◆ Data to process:
# # #
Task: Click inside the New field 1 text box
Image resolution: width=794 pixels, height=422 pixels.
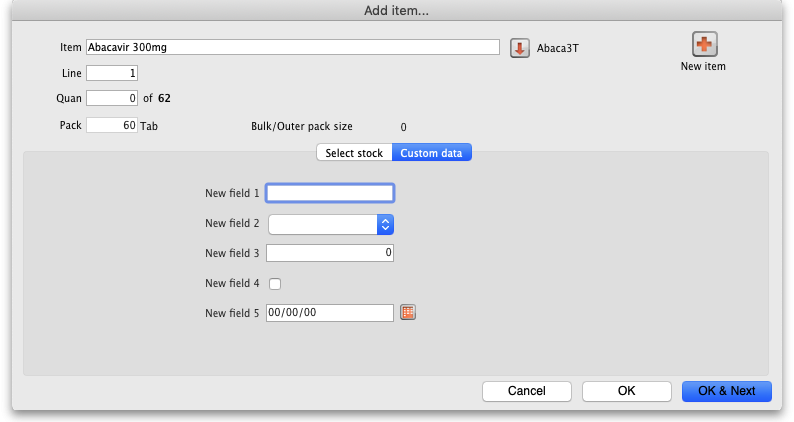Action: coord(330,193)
# # #
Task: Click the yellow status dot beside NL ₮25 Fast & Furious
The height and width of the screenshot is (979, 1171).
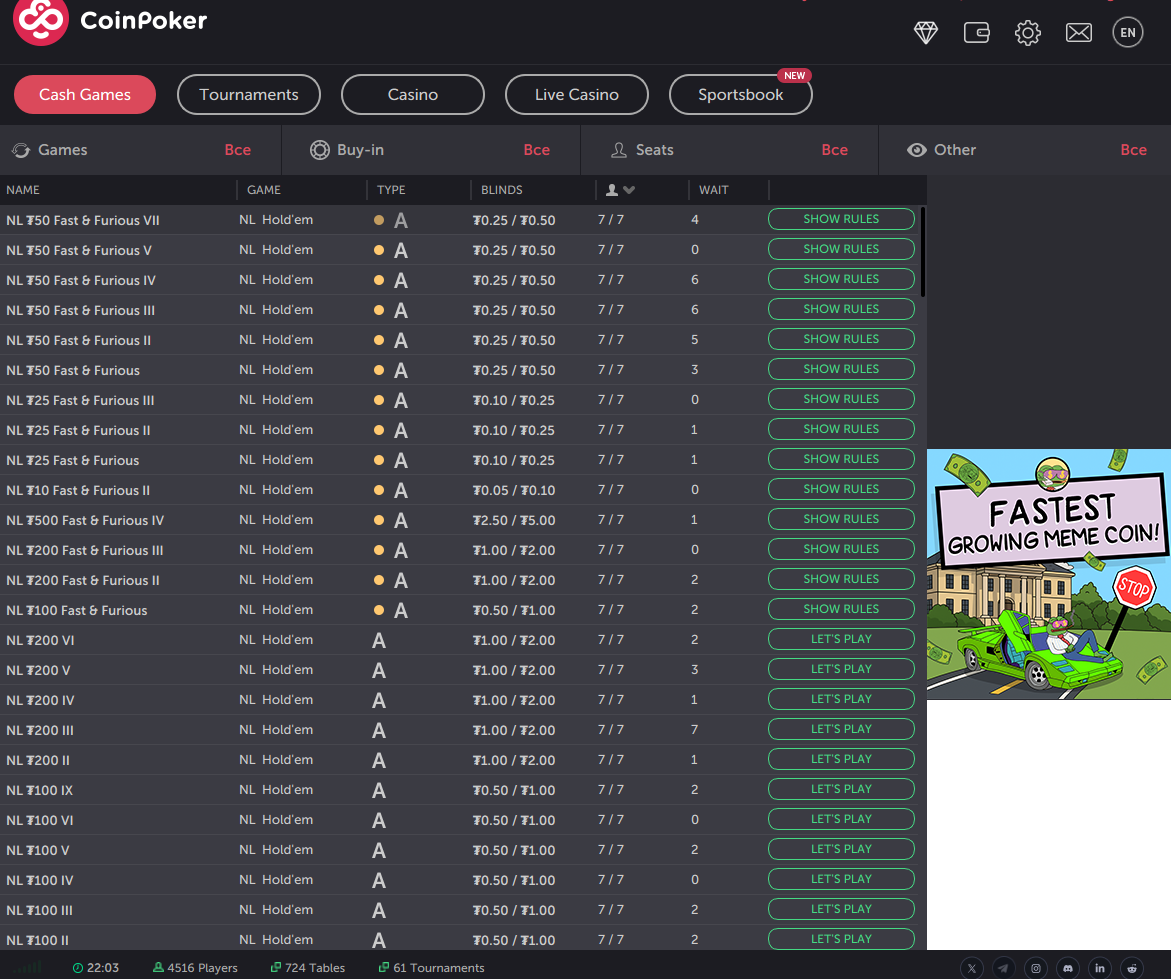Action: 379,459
# # #
◆ Exercise requirements: Across the data, pull every line containing the string "Click".

◆ Your solution:
Task: Click inside the New field 1 text box
Task: Click the yellow status dot beside NL ₮25 Fast & Furious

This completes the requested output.